22
Oct
07

Daniel

Daniel spotted me at a bar last night. I had seen him a few minutes earlier and pondered leaving, or at least moving, to make sure I was no longer within eyeshot. But it looked like he was with a lot of people and he was talking so loudly I was sure he was drunk enough to not be paying attention even if his eyes had wandered my way.

Oh how wrong I was. Once he spotted me, his head bobbed behind his friend’s backside every few minutes to make sure I was still there, doing his best to make eye contact with myself, whose head stayed down for the most part. It was an awkward moment.

I hadn’t seen him since last summer. It was a terrible situation. We had gotten ourselves wrapped up in each other while we had both been dating other people. We had quite a few good times, talked about our similar interests in writing screenplays and watching horror movies but collectively didn’t have a leg to stand on. His skin was bronzed and smooth and his body was almost perfect, his arms and legs toting rippled, warmed muscles and his smile electric with pulsing white teeth.

That summer had been one of my most delirious. We spent days lying in lounge chairs by his pool, drinking peach margaritas and smoking cloves, giving into our hedonistic tendencies, giggling at our fanciful whims. We spent a lot of time together and yet he never told me he loved me, something I always respected about him. One cannot love what one does not abhor at the same time. I strongly believe that. There was nothing of any strength or magnitude between us. I certainly didn’t love him.

And yet here he was, doing his best to get my attention. Finally, I could take no more, paid my tab and made my way to the restroom, in the hopes that he would lose track of me and I would be able to disappear.

No such luck. By the time I came out of the restroom, he was standing in front of the door. I cursed to myself.

“Jolie…” he whispered, in the dim lit area in between the bathrooms and the rest of the bar.

“Hello, Daniel,” I said, zipping my purse, tossing it over my shoulder, doing my best to stay calm and collected. I wanted to skip the drama.

His smile melted the ice I had done my best to gather together while in the restroom. I was instantly attracted to him all over again. It was a bad scene. He didn’t say much, but grabbed my arm and brought me slightly closer. “I’ve thought about you every day,” he said softly.
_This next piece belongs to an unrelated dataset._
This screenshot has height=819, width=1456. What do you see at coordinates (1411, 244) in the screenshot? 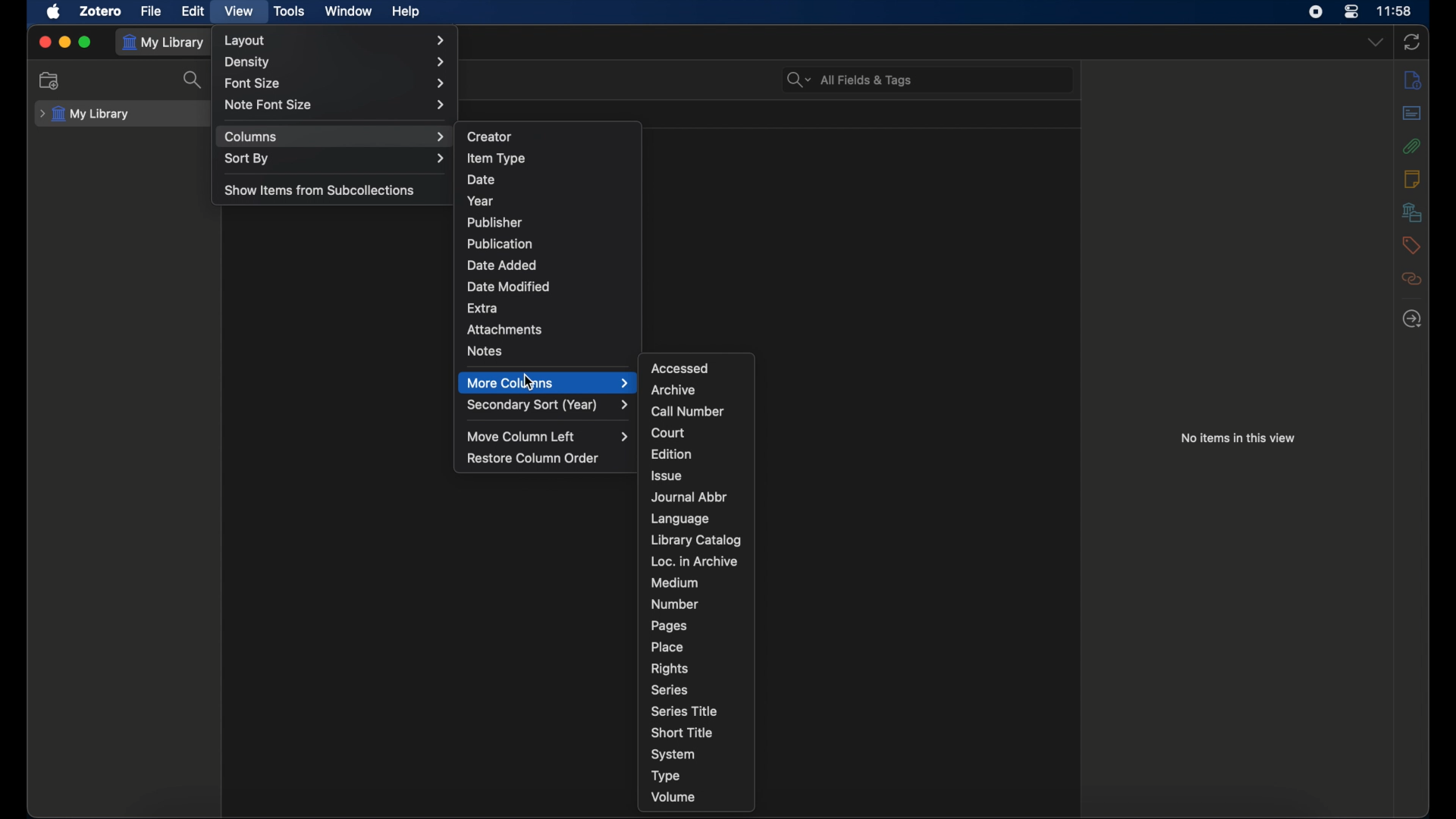
I see `tags` at bounding box center [1411, 244].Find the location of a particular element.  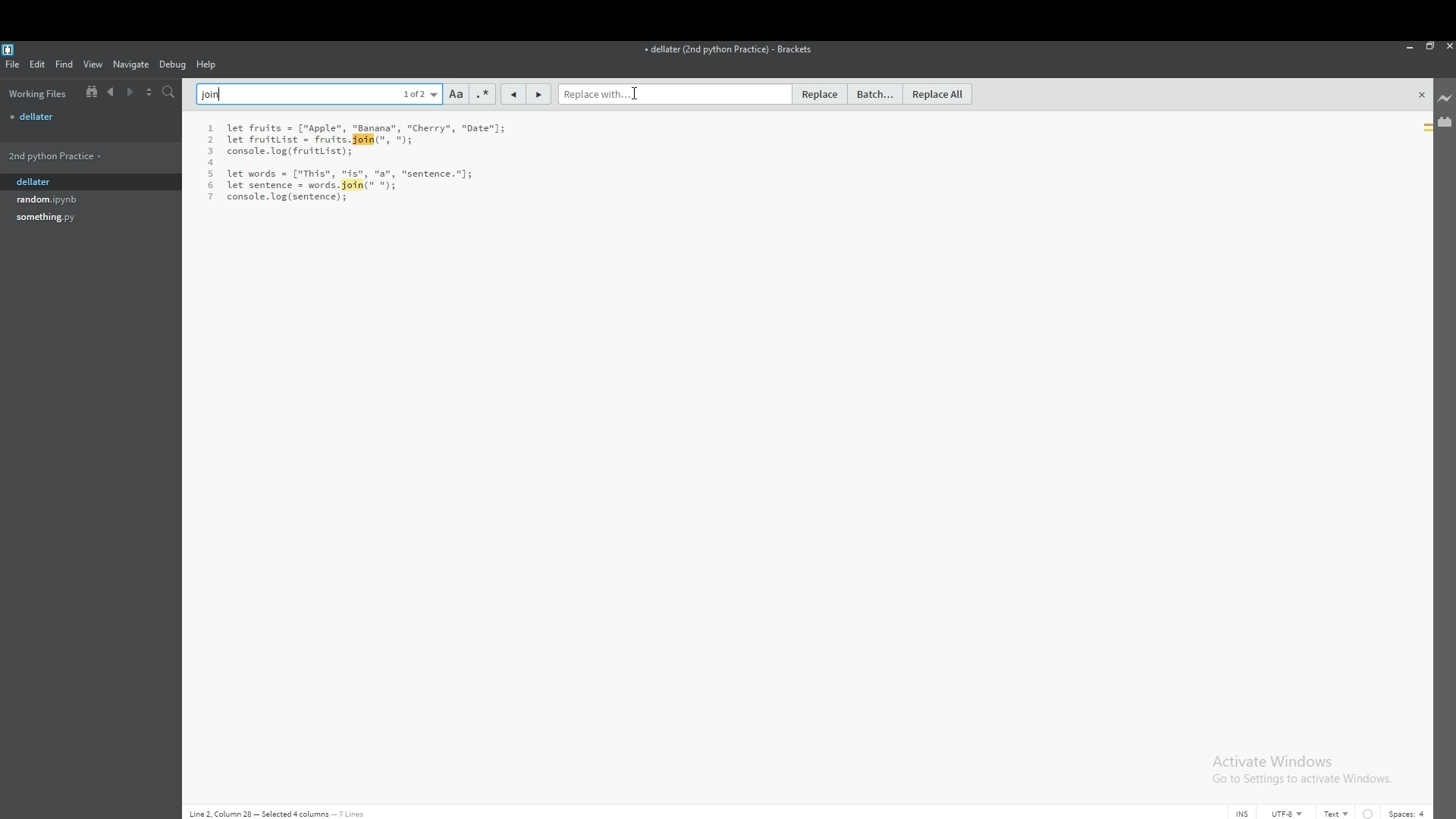

file is located at coordinates (90, 116).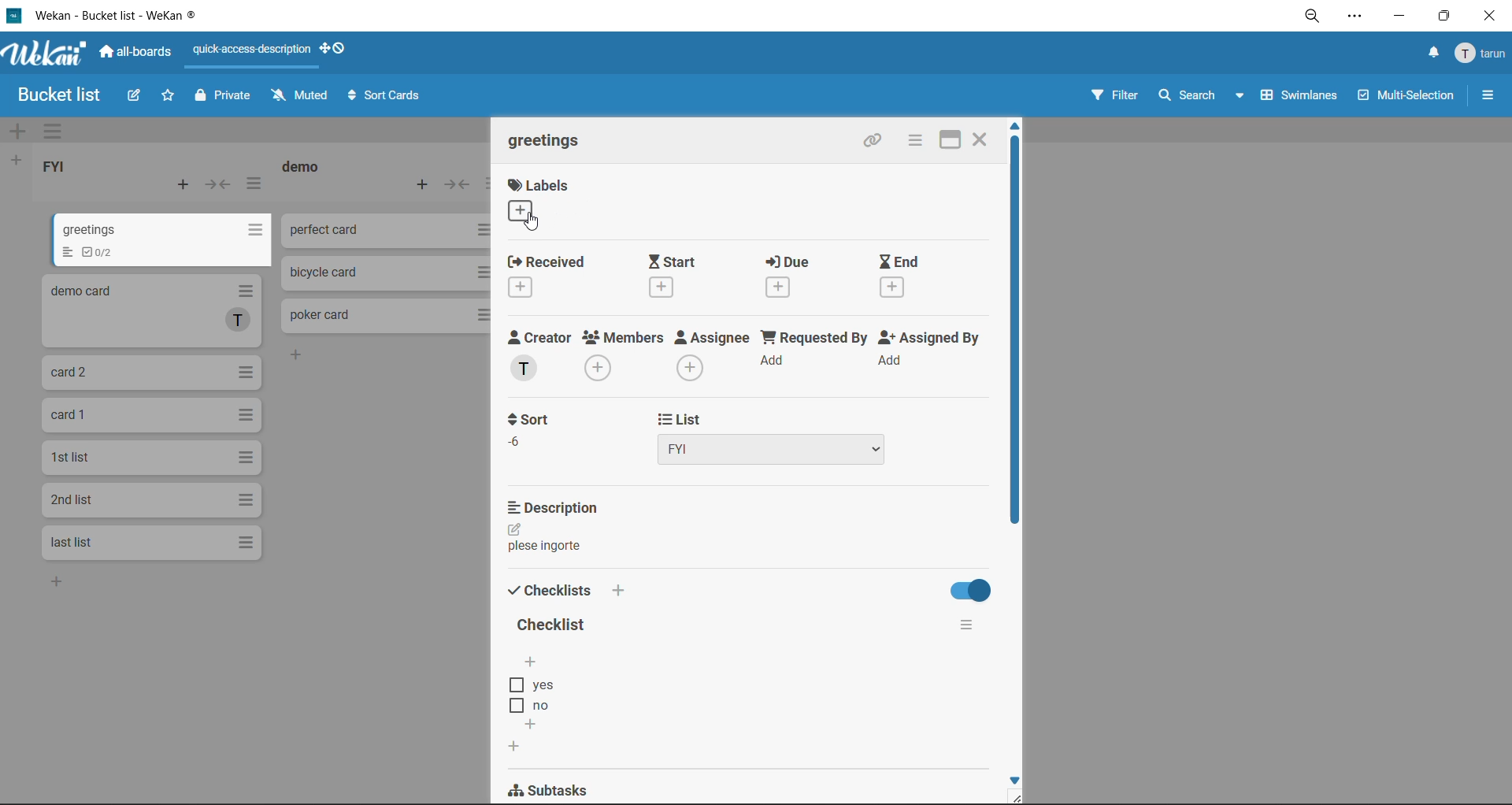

Now, I hadn’t thought about Daniel everyday, but pretty damned close. He was someone I had thought about for years through high school who hadn’t even known I existed until years later, through mutual friends. I remember dreams I once had about him taking me to prom that never solidified but the time we spent together in these years past seemed to more than make up for those childish wishes.

His arm found its way in the side of my jacket suddenly and in one fluid motion, wrapping around me as if it was a gun finding its way back to its holster, as if it had lived there. He pulled me closer and stepped toward me as well, his lips close to my ear. “I have to see you, Jolie,” he whispered, his warm, unsteady breath hovering about my neck and staying. “It’s been too long for me to let you walk out of here without promising you’ll see me.”

I knew he was drunk but he knew exactly how to work me, even after a whole year of being away. I immediately wanted to sleep with him. But again, I was faced with moral dilemmas. I thought of his girlfriend, dumb, cold and blonde. I thought of Drew, dramatic, troubled, everything I felt that I was. I consistently romanticized, talked myself into how good everything and everyone was.

But nevertheless, he was there; I had been drinking my Ketel sodas and from the smell of him, he’d been drinking gin. I remembered him being partial to martinis so I decided that’s what he might have been drinking. I imagined him doing his best to hold the wide round glass gracefully, handling the olive-laden toothpick, pulling one between his teeth and chewing, laughing at a dirty joke or a drunk girl being picked up at the bar just a few stools down. Then I envisioned how he was when he discovered me, all his grandeur and grace being thrown out the window. I found myself moistening at the thought of him desperate for me, like he had been years ago. I was growing desperate myself.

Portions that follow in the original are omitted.